(SUPPLIED DATA begins)

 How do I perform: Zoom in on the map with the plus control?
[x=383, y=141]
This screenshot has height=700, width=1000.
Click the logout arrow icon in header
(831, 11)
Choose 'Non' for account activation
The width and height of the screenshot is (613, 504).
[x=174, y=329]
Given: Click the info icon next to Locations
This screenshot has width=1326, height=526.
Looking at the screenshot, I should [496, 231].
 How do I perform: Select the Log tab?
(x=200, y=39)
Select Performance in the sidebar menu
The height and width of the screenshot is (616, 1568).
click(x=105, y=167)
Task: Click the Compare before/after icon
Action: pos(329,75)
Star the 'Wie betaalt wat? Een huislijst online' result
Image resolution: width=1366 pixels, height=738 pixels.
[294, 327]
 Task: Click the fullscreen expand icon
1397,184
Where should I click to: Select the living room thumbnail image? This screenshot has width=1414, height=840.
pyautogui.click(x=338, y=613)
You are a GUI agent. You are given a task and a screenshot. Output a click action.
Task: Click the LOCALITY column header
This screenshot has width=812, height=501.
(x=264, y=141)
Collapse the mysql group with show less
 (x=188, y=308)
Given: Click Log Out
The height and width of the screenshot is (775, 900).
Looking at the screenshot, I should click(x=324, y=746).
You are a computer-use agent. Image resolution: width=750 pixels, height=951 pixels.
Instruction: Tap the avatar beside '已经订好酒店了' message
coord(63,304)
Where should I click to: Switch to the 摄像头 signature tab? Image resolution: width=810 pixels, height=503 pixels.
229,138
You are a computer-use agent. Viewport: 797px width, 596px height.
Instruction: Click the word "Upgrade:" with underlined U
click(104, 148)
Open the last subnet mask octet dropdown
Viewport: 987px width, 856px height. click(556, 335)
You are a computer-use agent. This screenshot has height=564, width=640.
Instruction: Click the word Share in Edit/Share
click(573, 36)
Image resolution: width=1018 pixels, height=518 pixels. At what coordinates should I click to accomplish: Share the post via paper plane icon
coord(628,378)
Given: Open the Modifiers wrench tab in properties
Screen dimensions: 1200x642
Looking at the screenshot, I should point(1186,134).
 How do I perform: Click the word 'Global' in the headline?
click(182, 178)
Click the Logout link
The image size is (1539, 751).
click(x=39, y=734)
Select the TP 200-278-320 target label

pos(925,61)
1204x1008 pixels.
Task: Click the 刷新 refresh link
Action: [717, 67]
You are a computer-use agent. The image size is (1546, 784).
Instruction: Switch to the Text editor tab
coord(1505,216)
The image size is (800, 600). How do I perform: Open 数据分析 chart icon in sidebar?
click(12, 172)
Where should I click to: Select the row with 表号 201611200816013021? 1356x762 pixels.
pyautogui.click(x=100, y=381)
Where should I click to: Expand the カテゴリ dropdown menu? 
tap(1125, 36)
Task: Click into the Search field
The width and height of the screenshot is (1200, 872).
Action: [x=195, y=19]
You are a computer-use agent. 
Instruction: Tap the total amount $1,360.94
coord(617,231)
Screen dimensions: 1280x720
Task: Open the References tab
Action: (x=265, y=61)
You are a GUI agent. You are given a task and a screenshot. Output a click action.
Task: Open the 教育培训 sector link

(SUPPLIED DATA ends)

Please tally the lines of the entries that hold "computer" and give only the resulting number.

5